Falkirk’s Roman links to be boosted

Events such as Big Roman Week celebrate the town's links with Ancient Rome
Events such as Big Roman Week celebrate the town's links with Ancient Rome

More will be done over the next five years to promote The Antonine Wall as a major tourist attraction.

The Roman wall stretches from the Firth of Forth in Bo’ness through many parts of Falkirk and central Scotland to the Firth of Clyde at Old Kilpatrick.

The 39-mile construction was started in 142 AD and in 2008 was awarded World Heritage Status, giving it international recognition.

Thanks to this, the wall is now better protected than ever, with all council areas it runs through having to take steps to make sure no planning is approved close to the wall and that it is adequately signposted and promoted.

At a meeting of Falkirk Council’s executive committee last week, members heard the local action plan to run to 2019.

Rhona Geisler, director of development services, said the plan would be beneficial for everyone. She said: “This plan will not only provide a boost for tourism, but also protect the local heritage.”

The report recommends ways of developing the economic and social potential of the Antonine Wall and how to improve ways of working in partnership with organisations involved in managing the site.

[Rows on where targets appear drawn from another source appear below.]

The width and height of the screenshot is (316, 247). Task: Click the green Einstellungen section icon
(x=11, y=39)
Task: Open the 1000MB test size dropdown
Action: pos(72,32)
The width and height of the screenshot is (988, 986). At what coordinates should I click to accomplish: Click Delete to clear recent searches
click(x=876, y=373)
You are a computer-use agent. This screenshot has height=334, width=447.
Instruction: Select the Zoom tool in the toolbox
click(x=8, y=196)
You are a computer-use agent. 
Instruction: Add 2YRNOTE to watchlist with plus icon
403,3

Councillor Adrian Mahoney said: “At times I have been frustrated by the lack of investment in the Antonine Wall but it looks like it will be better promoted. “

Part of the promotion includes an interactive app about to go live that visitors can download to their smart phone and use to navigate the site, highlighting important landmarks and points of interest.

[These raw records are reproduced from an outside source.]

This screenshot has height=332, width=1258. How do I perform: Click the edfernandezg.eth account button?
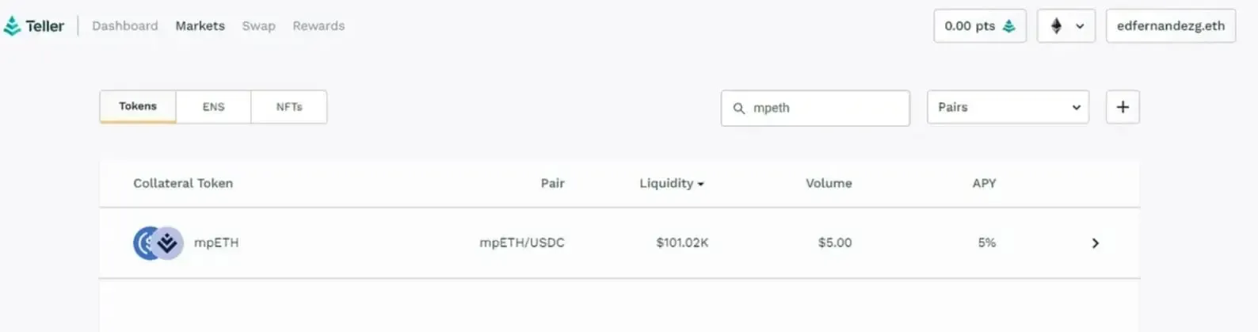point(1171,26)
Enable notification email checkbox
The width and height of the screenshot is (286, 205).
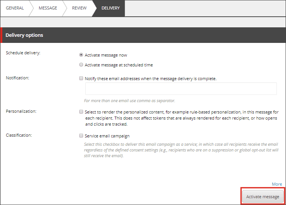point(81,78)
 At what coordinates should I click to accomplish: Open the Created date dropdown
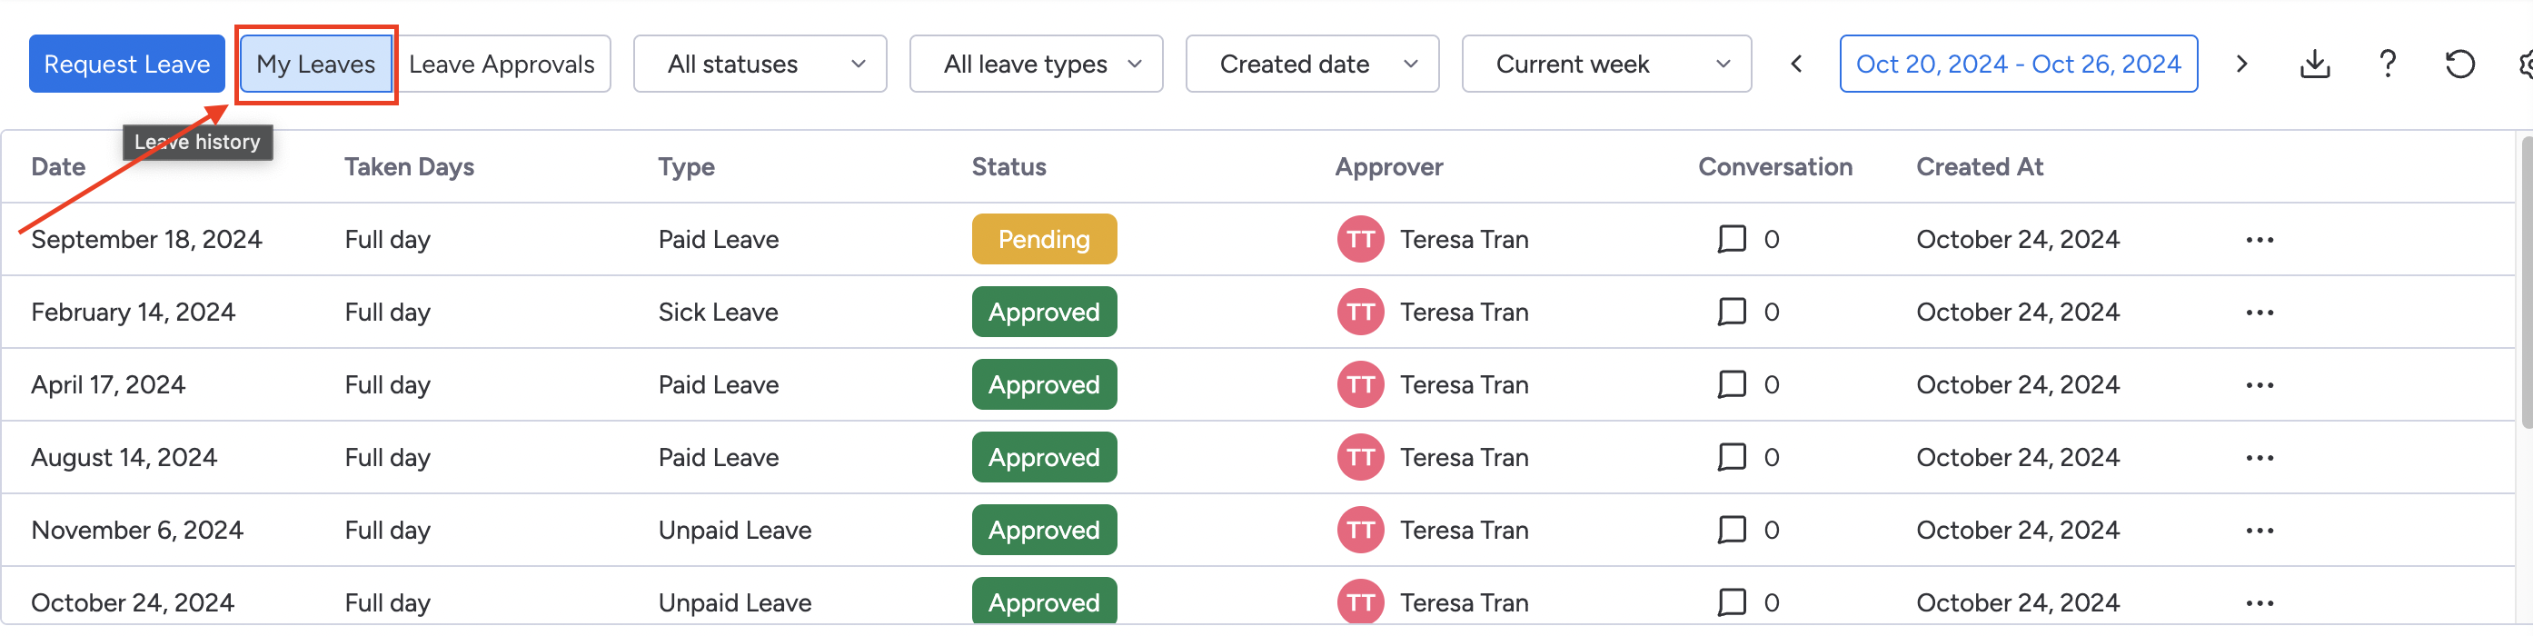click(1312, 63)
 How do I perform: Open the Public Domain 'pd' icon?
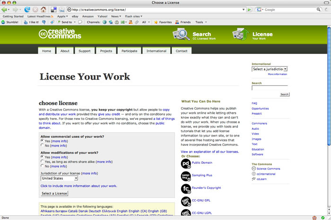185,163
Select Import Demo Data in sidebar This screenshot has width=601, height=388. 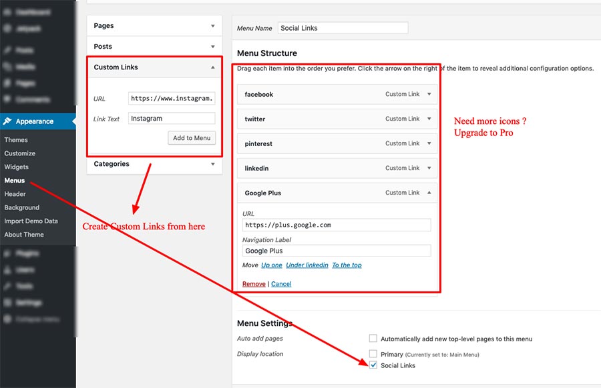point(31,221)
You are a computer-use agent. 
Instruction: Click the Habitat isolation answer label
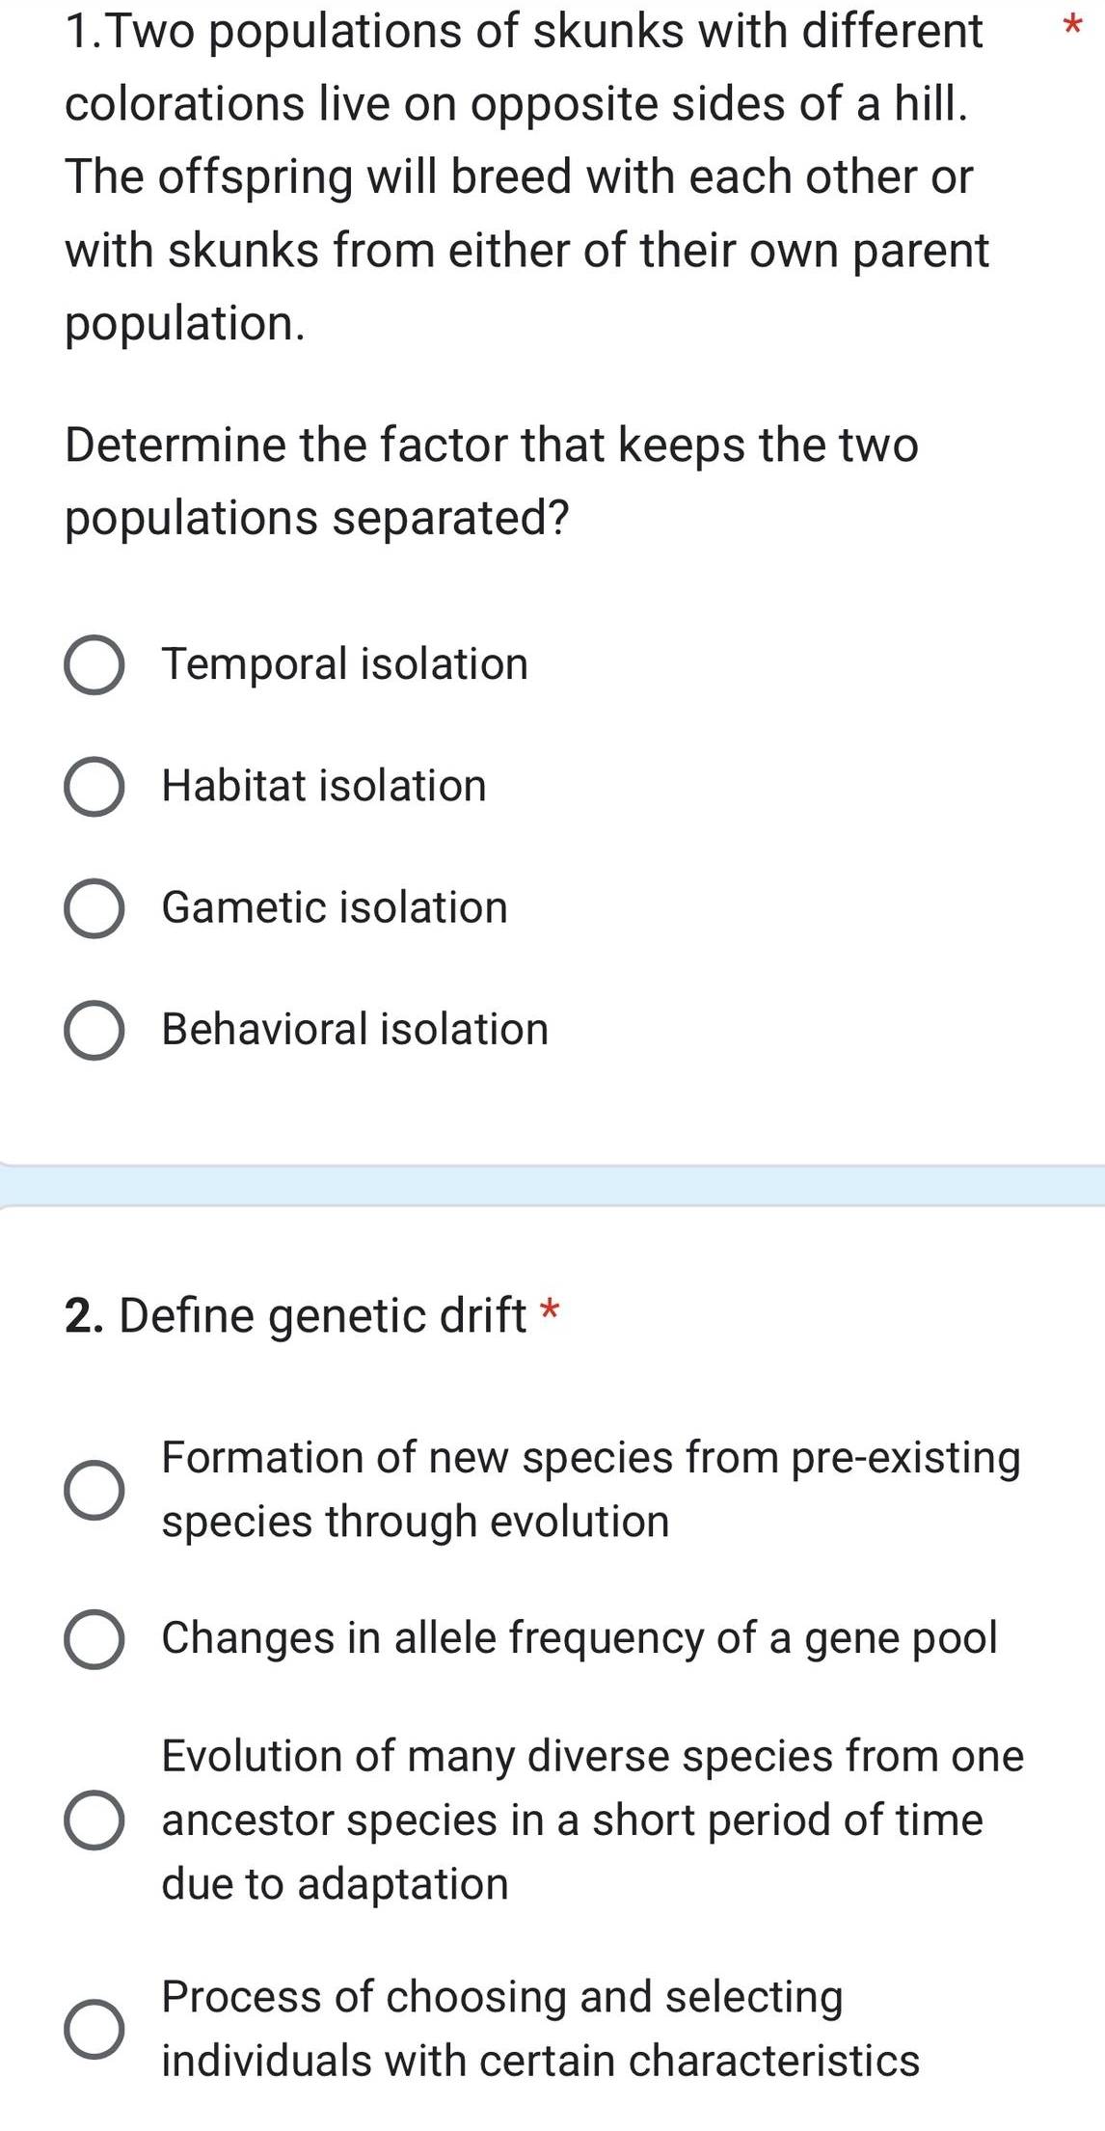[x=323, y=785]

The Antonine Wall phone app will be launched in the spring and, using GPS, will allow visitors to track the wall in real time as they move around the sites.

Mr Mahoney continued: “The Antonine Wall can be difficult to find as it’s not sign- posted well.

“In fact, in Bo’ness recently we had some Japanese tourists taking pictures of what they thought was the wall. We had to tell them it was just a ditch and pointed them in the right direction.”

There are not expected to be any financial implications on the council for their part in implementing the plan, although officers will need to spend more time on the attraction.

Events such as Big Roman Week, a festival in September celebrating the links Falkirk has with Ancient Rome, will continue and further ways to promote the Wall at Callendar House and Kinneil House in Bo’ness will be explored.

Councillor Robert Spears said: “I’m happy to back a local plan to promote the Antonine Wall. We need to maximise the tourism potential of the area.

“Lots of tourists come here for The Falkirk Wheel and to see The Kelpies, we need to boost The Antonine Wall and make it a must-see site for tourists as well.”

Local historian Ian Scott welcomed the plan and the launch of the new app.

He said: “The Antonine Wall is Scotland’s most important Roman monument and since 2008 a designated World Heritage site.

“With nearly half of it lying in the Falkirk Council area it is obviously a precious asset. We we must do everything in our power to protect and present it to our own people and to the thousands who come each year to Falkirk district.

“Thanks in part to the annual Big Roman Week and the work of the Friends of Kinneil, there is more local interest than ever in Scotland’s Roman heritage and the new initiatives can only make things better.”